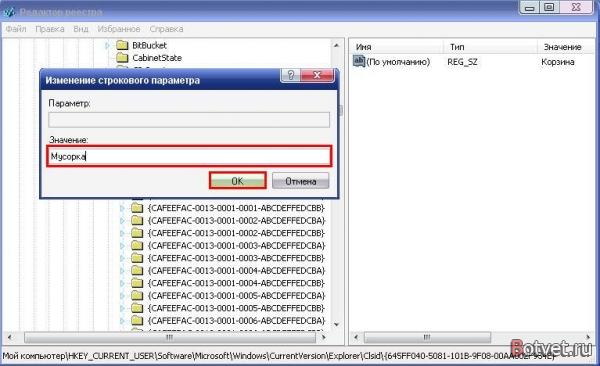Screen dimensions: 600x366
Task: Open the Файл menu
Action: pos(16,29)
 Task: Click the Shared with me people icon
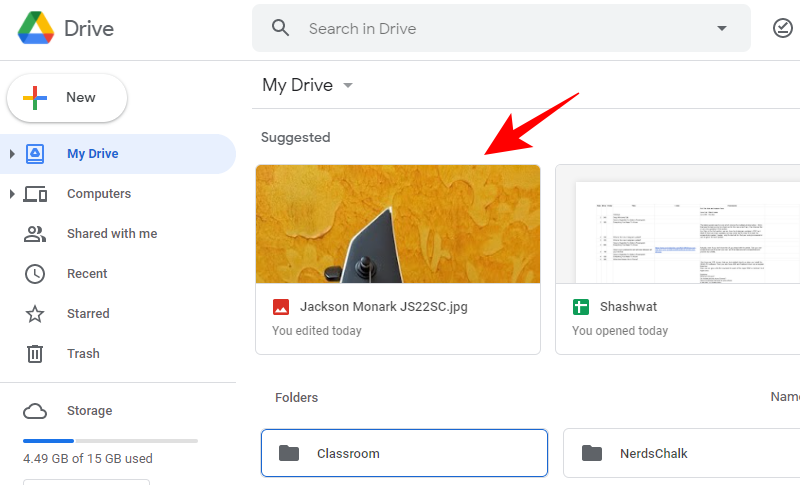tap(35, 234)
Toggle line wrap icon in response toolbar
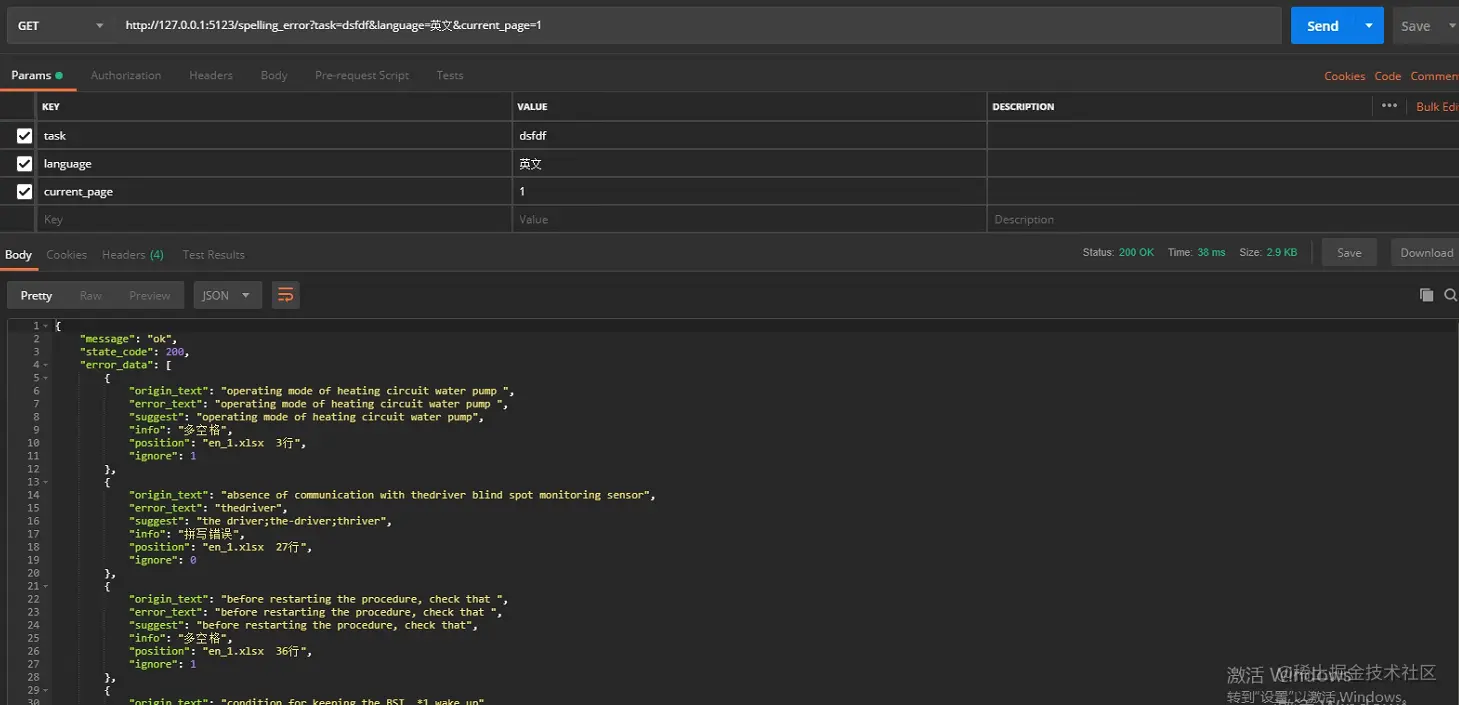This screenshot has height=705, width=1459. pos(286,295)
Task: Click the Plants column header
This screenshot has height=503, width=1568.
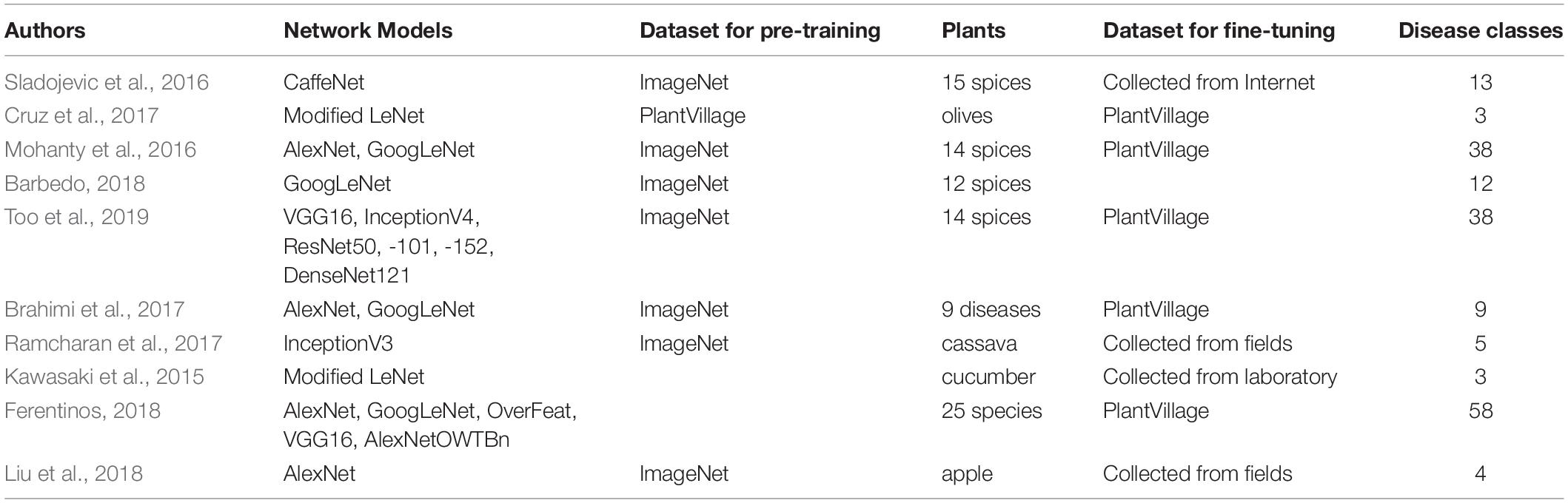Action: point(974,30)
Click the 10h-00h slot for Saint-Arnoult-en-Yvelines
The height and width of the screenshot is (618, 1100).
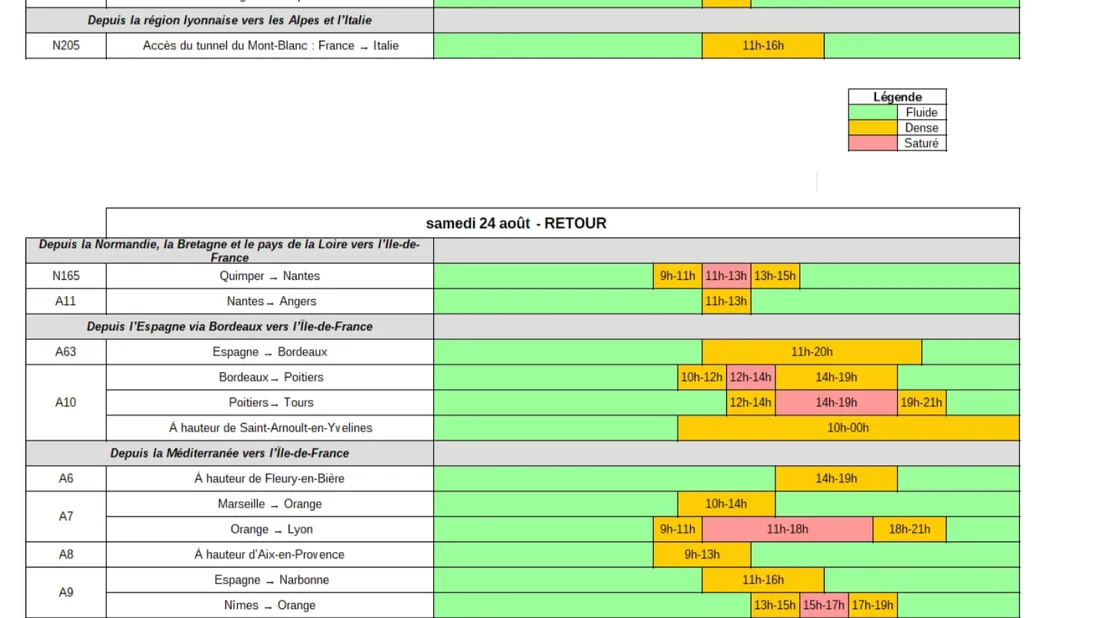848,428
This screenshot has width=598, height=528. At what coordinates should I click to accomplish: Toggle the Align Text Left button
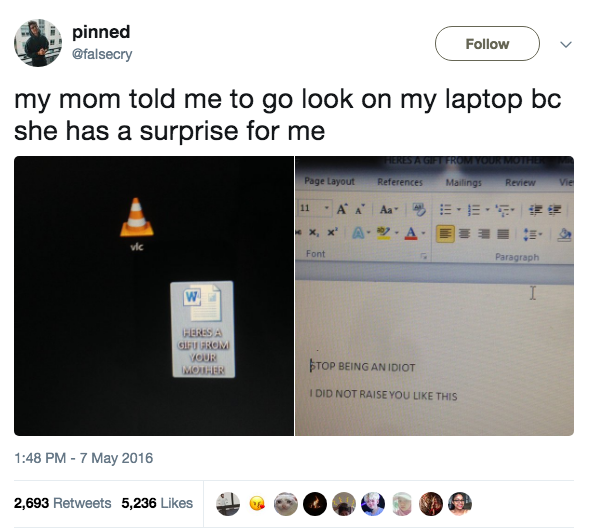click(x=445, y=233)
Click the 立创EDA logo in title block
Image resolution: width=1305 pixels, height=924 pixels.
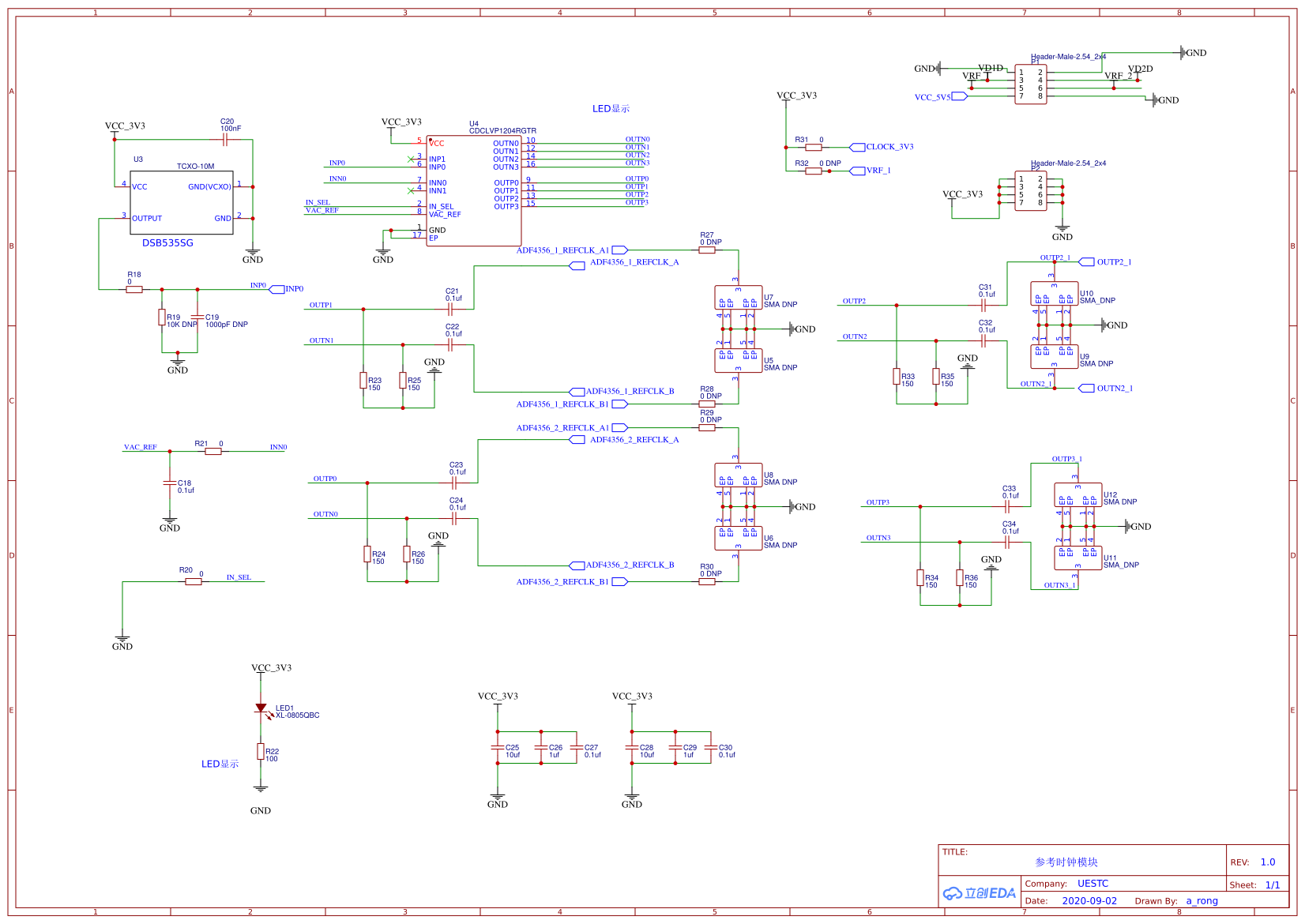(980, 893)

● ● ● ●

- What is required
Transcribe every line from the one containing "Task: Click the Plants column header" to the end of the listing, exactly and exclusively. Do not carry any picture over.

- Output of the task
Task: Click the Plants column header
This screenshot has height=503, width=1568.
Action: point(974,30)
Click the 10h-00h slot for Saint-Arnoult-en-Yvelines
The height and width of the screenshot is (618, 1100).
848,428
This screenshot has width=598, height=528. At what coordinates should I click to accomplish: Toggle the Align Text Left button
click(x=445, y=233)
Click the 立创EDA logo in title block
Image resolution: width=1305 pixels, height=924 pixels.
(980, 893)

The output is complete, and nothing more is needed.